____ RECORD SET

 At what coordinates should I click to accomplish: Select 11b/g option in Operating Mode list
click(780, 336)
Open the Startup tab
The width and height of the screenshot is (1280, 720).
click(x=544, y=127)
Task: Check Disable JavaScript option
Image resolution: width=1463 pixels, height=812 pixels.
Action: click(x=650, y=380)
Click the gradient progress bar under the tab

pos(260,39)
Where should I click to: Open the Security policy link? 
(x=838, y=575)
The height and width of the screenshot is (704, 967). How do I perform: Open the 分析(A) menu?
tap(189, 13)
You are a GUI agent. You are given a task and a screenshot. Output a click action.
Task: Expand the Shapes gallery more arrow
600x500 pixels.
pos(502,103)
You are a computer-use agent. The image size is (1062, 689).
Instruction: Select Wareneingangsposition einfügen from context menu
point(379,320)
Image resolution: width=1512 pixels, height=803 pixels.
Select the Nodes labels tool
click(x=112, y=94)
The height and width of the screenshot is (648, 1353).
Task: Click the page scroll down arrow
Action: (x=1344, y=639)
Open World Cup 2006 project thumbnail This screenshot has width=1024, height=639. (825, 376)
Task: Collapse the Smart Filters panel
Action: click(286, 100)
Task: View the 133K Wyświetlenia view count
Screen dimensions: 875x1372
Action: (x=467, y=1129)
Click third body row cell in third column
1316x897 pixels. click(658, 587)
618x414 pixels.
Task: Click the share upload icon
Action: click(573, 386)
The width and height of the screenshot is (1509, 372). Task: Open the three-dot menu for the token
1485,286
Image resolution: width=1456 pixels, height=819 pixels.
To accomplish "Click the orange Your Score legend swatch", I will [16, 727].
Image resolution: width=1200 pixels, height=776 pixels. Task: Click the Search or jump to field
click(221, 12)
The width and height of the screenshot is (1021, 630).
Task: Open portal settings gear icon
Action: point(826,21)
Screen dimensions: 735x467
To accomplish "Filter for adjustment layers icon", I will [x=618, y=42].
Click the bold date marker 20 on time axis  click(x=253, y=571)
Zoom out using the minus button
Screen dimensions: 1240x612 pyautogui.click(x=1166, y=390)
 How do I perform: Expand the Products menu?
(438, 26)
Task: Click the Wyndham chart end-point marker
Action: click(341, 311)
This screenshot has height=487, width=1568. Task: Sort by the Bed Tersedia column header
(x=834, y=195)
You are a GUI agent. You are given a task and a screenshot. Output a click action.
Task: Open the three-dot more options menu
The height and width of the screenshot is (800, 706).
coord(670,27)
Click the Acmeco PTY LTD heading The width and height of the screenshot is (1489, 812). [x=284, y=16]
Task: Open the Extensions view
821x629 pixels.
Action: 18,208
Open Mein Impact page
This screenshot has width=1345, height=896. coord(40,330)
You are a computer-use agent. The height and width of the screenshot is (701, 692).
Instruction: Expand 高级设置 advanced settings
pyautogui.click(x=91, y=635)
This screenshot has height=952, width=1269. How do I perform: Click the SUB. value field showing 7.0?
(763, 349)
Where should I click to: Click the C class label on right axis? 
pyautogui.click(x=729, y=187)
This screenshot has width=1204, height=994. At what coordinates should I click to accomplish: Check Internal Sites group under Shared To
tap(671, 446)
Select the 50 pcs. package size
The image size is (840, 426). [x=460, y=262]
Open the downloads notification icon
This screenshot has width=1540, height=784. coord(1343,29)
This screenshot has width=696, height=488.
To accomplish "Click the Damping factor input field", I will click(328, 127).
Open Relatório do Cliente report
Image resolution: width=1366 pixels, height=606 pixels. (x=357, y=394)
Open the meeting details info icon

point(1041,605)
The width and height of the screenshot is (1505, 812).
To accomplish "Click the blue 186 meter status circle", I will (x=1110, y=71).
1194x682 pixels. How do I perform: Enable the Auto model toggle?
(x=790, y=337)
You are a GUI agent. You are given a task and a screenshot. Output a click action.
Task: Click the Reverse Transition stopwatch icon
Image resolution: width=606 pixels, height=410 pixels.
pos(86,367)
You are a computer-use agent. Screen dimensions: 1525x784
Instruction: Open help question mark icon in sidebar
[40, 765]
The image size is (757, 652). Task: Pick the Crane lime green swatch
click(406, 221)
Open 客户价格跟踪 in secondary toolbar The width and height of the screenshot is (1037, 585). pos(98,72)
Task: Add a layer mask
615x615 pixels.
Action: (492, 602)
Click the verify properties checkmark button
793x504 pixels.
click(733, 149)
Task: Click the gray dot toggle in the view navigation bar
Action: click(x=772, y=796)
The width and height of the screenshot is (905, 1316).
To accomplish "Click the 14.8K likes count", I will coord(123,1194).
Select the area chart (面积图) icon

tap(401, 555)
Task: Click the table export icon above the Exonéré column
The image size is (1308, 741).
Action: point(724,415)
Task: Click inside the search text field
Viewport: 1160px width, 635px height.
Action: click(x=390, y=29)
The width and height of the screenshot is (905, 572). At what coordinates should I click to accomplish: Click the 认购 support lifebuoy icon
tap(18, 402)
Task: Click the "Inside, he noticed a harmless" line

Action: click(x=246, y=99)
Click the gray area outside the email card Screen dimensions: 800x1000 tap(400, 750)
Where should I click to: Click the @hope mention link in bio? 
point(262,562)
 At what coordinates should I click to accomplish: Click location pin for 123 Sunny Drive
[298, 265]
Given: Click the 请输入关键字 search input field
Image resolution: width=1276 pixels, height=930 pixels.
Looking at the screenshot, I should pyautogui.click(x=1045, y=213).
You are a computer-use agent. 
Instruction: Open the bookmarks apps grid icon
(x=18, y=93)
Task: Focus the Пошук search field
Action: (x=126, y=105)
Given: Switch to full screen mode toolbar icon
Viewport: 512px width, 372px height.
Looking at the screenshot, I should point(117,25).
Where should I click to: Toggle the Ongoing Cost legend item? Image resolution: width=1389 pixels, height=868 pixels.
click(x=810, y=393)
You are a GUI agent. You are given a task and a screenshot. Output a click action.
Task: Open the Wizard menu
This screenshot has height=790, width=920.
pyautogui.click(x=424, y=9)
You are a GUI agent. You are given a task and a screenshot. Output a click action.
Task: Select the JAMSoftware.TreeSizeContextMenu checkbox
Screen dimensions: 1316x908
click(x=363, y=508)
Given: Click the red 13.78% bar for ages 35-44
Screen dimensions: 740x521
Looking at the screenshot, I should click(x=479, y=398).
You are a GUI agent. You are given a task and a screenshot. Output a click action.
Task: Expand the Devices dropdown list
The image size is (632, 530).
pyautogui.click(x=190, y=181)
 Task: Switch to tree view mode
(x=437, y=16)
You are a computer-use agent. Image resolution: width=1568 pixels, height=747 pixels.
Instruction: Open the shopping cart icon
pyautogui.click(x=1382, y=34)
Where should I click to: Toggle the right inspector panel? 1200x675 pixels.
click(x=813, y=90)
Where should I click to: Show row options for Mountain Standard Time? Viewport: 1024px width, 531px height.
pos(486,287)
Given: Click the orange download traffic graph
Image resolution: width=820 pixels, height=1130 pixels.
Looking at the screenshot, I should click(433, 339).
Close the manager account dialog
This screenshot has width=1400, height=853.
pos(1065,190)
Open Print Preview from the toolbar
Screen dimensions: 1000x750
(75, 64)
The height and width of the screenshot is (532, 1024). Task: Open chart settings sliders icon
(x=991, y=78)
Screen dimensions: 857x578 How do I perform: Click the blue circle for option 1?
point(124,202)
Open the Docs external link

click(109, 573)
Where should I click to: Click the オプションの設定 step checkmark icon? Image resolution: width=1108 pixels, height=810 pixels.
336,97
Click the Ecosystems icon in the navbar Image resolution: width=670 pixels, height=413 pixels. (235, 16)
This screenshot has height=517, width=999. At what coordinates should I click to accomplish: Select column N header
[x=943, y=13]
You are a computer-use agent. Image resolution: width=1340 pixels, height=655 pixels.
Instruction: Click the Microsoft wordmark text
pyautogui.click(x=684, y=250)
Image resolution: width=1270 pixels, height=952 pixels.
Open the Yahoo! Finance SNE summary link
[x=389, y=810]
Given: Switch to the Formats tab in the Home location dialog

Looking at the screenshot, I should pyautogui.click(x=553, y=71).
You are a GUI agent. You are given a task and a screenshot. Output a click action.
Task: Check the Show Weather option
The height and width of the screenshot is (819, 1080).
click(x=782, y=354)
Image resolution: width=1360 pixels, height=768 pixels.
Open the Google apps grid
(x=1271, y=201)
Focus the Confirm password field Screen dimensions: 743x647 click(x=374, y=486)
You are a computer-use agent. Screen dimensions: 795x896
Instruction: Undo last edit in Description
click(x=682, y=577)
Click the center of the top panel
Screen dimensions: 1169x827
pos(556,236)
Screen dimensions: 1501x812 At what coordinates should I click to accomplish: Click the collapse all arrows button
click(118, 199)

________

REQUIREMENT:
Render the lines of the records above as a numbered list, skipping blank lines, starting at the line that contains "The width and height of the screenshot is (1509, 372)." and ending at the line that contains "pyautogui.click(x=729, y=187)".

SOLVED EXERCISE:
1. The width and height of the screenshot is (1509, 372). Task: Open the three-dot menu for the token
2. 1485,286
3. Image resolution: width=1456 pixels, height=819 pixels.
4. To accomplish "Click the orange Your Score legend swatch", I will [16, 727].
5. Image resolution: width=1200 pixels, height=776 pixels. Task: Click the Search or jump to field
6. click(221, 12)
7. The width and height of the screenshot is (1021, 630).
8. Task: Open portal settings gear icon
9. Action: point(826,21)
10. Screen dimensions: 735x467
11. To accomplish "Filter for adjustment layers icon", I will [x=618, y=42].
12. Click the bold date marker 20 on time axis  click(x=253, y=571)
13. Zoom out using the minus button
14. Screen dimensions: 1240x612 pyautogui.click(x=1166, y=390)
15.  How do I perform: Expand the Products menu?
16. (438, 26)
17. Task: Click the Wyndham chart end-point marker
18. Action: click(341, 311)
19. This screenshot has height=487, width=1568. Task: Sort by the Bed Tersedia column header
20. (x=834, y=195)
21. You are a GUI agent. You are given a task and a screenshot. Output a click action.
22. Task: Open the three-dot more options menu
23. The height and width of the screenshot is (800, 706).
24. coord(670,27)
25. Click the Acmeco PTY LTD heading The width and height of the screenshot is (1489, 812). [x=284, y=16]
26. Task: Open the Extensions view
27. 821x629 pixels.
28. Action: 18,208
29. Open Mein Impact page
30. This screenshot has width=1345, height=896. coord(40,330)
31. You are a computer-use agent. The height and width of the screenshot is (701, 692).
32. Instruction: Expand 高级设置 advanced settings
33. pyautogui.click(x=91, y=635)
34. This screenshot has height=952, width=1269. How do I perform: Click the SUB. value field showing 7.0?
35. (763, 349)
36. Where should I click to: Click the C class label on right axis? 
37. pyautogui.click(x=729, y=187)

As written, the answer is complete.